Friday, August 19, 2011

Summer's Almost Over

I had envisioned writing a series of blog posts reflecting on my classroom practices.  I made it through my posts on goal setting and started working on one on classroom management.  However, I'm really excited about the statistics class I will be teaching and I'd much rather think about that.  (I will keep calling it statistics, but it really is a data/stats/probability course).

My school has never had a statistics class before,  we do not own textbooks for it, and will not be purchasing textbooks for it.  I have been given carte blanche by administrators.  I can do anything I want.  I have never really felt constrained by curriculum before and tended to do my own thing, but not having a textbook to default to when I haven't planned a killer lesson or to look to for guidance is both empowering and frightening.
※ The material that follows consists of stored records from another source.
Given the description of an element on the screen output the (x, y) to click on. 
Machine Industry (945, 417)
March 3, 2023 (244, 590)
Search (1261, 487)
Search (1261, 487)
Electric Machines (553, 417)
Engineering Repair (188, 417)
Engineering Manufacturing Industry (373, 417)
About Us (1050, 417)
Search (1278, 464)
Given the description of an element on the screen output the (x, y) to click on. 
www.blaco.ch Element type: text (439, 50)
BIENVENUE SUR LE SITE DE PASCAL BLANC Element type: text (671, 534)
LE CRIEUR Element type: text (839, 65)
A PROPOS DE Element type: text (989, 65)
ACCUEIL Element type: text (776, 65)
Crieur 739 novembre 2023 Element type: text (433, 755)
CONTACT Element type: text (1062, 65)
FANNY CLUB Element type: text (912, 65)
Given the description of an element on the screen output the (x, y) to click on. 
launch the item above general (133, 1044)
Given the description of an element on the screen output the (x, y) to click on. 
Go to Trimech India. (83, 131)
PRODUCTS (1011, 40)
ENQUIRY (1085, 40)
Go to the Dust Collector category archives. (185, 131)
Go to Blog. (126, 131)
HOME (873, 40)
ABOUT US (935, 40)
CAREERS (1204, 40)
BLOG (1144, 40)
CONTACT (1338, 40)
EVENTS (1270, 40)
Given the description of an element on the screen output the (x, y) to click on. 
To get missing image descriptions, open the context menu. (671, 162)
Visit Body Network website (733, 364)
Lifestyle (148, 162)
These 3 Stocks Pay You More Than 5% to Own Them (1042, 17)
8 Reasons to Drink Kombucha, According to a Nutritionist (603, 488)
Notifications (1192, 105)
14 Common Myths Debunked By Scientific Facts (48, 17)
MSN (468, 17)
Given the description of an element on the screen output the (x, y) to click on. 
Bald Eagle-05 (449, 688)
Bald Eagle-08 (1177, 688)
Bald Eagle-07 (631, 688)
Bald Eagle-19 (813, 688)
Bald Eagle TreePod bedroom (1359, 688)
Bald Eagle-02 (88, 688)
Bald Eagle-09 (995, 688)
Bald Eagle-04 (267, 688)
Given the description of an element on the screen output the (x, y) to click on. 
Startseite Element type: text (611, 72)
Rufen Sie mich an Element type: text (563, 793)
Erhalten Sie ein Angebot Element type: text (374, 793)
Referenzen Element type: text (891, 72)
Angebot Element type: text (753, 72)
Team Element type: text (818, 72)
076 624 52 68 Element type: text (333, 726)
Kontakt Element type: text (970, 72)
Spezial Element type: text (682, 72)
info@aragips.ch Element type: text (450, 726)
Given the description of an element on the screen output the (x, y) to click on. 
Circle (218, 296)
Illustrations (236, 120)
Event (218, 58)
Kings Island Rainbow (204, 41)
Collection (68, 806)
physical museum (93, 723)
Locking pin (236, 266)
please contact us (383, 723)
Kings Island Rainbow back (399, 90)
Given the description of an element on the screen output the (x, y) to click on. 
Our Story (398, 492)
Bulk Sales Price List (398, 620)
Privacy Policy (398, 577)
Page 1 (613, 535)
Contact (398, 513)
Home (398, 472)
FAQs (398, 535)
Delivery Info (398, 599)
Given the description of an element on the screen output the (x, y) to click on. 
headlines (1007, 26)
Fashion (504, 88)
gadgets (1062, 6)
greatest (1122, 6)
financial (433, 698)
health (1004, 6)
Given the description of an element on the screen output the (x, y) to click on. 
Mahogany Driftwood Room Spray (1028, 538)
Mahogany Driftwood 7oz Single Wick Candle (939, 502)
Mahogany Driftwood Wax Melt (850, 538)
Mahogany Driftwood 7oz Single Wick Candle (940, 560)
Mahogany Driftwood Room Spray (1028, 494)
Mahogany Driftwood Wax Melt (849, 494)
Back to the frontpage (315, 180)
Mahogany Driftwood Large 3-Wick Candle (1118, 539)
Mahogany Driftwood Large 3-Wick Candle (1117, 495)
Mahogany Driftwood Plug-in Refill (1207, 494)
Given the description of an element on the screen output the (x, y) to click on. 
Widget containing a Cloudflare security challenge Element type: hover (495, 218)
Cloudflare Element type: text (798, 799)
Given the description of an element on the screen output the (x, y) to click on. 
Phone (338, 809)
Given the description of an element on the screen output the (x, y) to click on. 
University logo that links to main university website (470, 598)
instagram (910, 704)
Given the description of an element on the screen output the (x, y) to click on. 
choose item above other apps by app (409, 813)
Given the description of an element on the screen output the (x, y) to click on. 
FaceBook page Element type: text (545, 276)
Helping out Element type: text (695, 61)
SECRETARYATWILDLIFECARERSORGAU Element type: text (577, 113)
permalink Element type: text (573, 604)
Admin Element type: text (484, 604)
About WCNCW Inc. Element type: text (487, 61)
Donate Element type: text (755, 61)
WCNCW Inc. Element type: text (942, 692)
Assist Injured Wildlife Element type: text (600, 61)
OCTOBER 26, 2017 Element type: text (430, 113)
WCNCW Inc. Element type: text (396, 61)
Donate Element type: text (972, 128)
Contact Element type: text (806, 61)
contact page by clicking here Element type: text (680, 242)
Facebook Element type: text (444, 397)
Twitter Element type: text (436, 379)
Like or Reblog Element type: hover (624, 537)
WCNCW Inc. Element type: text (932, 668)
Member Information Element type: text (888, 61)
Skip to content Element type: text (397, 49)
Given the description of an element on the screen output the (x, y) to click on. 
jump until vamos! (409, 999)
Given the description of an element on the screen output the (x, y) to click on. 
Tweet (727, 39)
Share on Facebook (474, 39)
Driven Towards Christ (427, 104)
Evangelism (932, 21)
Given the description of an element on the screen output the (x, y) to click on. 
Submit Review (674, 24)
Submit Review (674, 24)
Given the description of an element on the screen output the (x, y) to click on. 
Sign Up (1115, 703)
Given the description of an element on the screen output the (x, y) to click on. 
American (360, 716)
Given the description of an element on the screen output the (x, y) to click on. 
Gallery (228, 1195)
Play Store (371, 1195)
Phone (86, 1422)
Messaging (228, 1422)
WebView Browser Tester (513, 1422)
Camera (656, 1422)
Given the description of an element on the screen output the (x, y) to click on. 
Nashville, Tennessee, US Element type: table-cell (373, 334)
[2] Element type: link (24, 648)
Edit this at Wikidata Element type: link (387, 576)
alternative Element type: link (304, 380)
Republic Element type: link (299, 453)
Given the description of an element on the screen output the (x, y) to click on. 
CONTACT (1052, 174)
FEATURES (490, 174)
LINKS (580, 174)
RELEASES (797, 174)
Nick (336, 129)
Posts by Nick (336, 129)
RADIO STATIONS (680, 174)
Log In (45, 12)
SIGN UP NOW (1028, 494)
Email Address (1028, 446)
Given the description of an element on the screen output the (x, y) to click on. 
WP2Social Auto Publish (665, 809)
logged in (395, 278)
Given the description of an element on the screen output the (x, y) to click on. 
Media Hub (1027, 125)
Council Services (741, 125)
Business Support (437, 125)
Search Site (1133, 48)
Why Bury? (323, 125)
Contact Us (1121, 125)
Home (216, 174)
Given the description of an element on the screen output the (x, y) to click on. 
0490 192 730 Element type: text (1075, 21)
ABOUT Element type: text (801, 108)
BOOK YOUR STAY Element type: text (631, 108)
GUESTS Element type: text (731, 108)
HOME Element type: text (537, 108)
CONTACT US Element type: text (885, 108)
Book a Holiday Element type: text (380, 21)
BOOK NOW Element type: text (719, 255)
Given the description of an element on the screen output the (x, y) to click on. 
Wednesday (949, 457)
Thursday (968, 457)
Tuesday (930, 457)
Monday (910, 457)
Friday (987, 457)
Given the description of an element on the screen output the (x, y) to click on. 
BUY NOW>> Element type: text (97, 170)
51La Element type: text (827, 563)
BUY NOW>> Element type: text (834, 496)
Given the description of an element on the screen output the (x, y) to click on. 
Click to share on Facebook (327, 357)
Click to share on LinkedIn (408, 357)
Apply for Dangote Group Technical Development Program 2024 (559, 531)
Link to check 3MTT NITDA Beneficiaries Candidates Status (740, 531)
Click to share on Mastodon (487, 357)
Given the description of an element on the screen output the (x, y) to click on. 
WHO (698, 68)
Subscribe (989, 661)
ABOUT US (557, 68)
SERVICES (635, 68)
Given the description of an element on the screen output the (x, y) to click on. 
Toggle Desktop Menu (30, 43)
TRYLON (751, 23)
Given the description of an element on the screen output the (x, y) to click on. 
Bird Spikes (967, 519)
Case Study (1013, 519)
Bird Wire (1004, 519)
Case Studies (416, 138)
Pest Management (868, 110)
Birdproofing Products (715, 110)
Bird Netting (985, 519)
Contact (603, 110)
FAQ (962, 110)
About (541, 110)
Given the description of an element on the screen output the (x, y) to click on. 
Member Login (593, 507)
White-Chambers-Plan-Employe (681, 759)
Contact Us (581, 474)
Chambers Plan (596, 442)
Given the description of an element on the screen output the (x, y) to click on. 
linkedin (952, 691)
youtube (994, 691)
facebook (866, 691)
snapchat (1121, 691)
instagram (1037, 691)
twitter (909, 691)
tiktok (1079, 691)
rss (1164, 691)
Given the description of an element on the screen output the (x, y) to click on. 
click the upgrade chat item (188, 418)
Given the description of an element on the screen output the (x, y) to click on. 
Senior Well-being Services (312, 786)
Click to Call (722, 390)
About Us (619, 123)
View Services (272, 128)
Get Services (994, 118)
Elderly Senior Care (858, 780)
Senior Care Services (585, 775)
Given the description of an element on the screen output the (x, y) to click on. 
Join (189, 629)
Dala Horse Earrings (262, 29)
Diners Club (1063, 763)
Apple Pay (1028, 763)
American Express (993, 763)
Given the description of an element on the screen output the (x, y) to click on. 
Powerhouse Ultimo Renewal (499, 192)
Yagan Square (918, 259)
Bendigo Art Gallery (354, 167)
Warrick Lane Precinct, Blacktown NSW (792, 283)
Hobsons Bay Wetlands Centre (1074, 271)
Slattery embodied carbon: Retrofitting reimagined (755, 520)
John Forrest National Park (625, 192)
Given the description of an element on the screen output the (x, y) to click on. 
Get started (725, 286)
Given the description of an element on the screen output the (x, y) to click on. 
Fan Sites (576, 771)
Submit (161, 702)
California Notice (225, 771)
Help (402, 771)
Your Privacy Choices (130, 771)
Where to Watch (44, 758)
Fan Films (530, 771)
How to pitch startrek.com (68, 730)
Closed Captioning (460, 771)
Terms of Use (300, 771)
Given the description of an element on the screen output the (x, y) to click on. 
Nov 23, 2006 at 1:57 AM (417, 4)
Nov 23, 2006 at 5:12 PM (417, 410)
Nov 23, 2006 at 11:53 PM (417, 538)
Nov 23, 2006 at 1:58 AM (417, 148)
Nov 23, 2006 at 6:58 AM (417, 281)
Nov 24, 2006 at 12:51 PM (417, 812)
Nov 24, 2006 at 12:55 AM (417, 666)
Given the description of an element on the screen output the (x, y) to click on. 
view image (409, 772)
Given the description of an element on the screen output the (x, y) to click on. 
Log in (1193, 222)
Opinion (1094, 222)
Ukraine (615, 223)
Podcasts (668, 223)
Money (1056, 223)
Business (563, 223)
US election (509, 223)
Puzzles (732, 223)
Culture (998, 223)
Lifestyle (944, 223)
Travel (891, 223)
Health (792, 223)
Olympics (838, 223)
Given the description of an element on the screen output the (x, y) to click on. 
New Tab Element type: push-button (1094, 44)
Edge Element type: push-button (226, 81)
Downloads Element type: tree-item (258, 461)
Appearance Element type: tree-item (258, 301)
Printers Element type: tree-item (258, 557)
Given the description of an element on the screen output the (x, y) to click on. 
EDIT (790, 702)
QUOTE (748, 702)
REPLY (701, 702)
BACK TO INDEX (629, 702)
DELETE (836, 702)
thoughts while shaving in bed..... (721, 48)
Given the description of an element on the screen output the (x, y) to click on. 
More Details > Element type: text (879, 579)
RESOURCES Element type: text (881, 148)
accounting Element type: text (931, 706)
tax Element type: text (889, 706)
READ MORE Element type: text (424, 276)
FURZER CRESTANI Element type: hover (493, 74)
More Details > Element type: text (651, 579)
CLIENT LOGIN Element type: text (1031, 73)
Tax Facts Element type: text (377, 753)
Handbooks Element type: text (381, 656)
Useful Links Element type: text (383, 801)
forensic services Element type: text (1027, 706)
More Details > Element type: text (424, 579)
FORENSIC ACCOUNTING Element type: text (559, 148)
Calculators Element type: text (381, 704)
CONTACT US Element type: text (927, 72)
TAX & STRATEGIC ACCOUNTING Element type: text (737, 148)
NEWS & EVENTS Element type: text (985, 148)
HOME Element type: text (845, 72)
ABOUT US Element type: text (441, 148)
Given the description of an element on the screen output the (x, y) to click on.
What am I going to do with them for a full year?

Well, the students in the class will be juniors and seniors.  The seniors have already taken their state math graduate exam, but many did not pass.  The juniors will take the semi-high stakes test in April (if you don't pass you can keep trying, but you need to pass to graduate).  I had many of the juniors last year, in Algebra II, and know that many students are far behind where the state wants them to be.  The majority of students have computational difficulties (heavy reliance on calculators for anything calculation with positives and negatives), low math self esteem ( "I have no idea how I passed geometry.  I should have failed."  "I don't know how to do anything"), and difficulty connecting concepts.  To their credit, the majority of the students are technologically savy (they picked up excel in a flash and made awesome videos for our review archives).  Moreover, they are willing experimenters and went along with just about everything I asked them to do.  Problems written on the windows?  OK Miss...sounds like "fun".  Taking a test through google docs?  Sure no problem.  They are very flexible, they trust that I am helping them to learn math, and a result will try earnestly.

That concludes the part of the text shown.